Our ECR model does, however, overcome several key limitations of earlier models used in the literature. Most notably it allows for flat rather than per-transaction pricing by platforms to consumers, and endogenises card holding and acceptance decisions by both consumers and merchants. These represent steps towards a more realistic treatment of payments system competition in a range of practical settings of interest. A number of key messages and subsidiary findings emerge from our analysis, which we would expect to be robust to the use of alternative modelling approaches.
The main message is that platforms' use of flat rather than per-transaction pricing to consumers has a potentially major impact on the behaviour of platforms, merchants and consumers. Caution is therefore called for in drawing any firm conclusions about market behaviour from models which assume purely per-transaction pricing. For example, our results show that introducing flat pricing by platforms to consumers calls into question what had been a consistent finding in the literature: that an increase in the propensity of consumers to single-home will necessarily lead competing platforms to bias their prices in favour of consumers relative to merchants.

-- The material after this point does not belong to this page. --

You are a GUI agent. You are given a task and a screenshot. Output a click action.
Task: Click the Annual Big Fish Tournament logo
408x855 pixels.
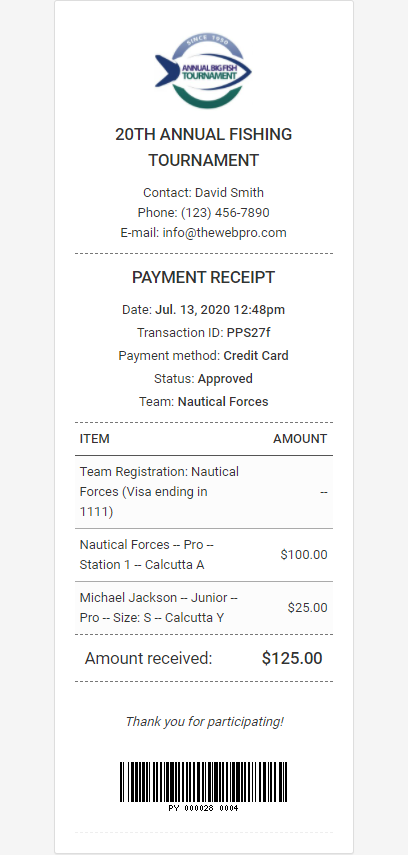pos(203,71)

One reason we would expect this general message to be robust to plausible changes to our specific ECR model is that, in a world where both sides of the market may choose to multi-home, the use of flat pricing leads to different consumers facing different effective per-transaction prices for the use of a given platform's card. This is not the case when platforms' pricing to both sides is on a purely per-transaction basis, or when (as in the CR model) consumers are prohibited by fiat from multi-homing. It thus represents a fundamental change (and one that better matches reality in, say, the case of competing credit card schemes).
A second, subsidiary finding of our analysis of flat versus per-transaction pricing is that, even in a world where platforms use purely per-transaction pricing, care needs to be taken in describing the relationship between a side's propensity to single-home and the relative attractiveness of the pricing it will be offered by competing networks. Various papers, in reporting there to be a positive link, have stated it in quite general terms. For example, Rysman (2007) asserts that ‘the literature on two-sided markets establishes that, in a competitive market for payment networks, the side that multi-homes subsidizes the side that single-homes’ (p 10).
Our results, however, not only show the need to qualify such statements as applying only to situations where platforms use solely per-transaction pricing, but also demonstrate the need for a further caveat. This relates to which side holds the choice of instrument at the moment of sale. Specifically, our results show that a positive link only holds between the propensity to single-home on the side with the final choice of payment instrument, and the relative attractiveness of platforms' pricing to that side. Where the propensity to single-home increases on the side without the final choice of payment instrument, this can lead to less attractive pricing to that side, in proportional terms, even where platforms' pricing to both sides is on a purely per-transaction basis.
Finally, as noted previously by Hermalin and Katz (2006), possessing the final choice of payment instrument may not be an unalloyed benefit to consumers because it may shift competing platforms' price structures in favour of merchants and against consumers. Of course, other factors – including some not incorporated in our various models, such as ‘business stealing’ considerations – will likely work to push these price structures in the opposite direction. However, even if these other factors dominate, it is still potentially helpful to be aware of this possible influence on platforms' pricing behaviour, and to understand how it would change with variations in key elements of platforms' cost structures or the preferences of market participants.
In this regard, the results from our basic PTP model, and various generalisations of it, extend the findings of Hermalin and Katz. These results show that the force of the Hermalin and Katz phenomenon falls off not only as competing platforms' per-transaction costs rise, but also as their per-subscriber costs increase, and as consumers' innate predisposition to single-home rises (at least above a certain low threshold level).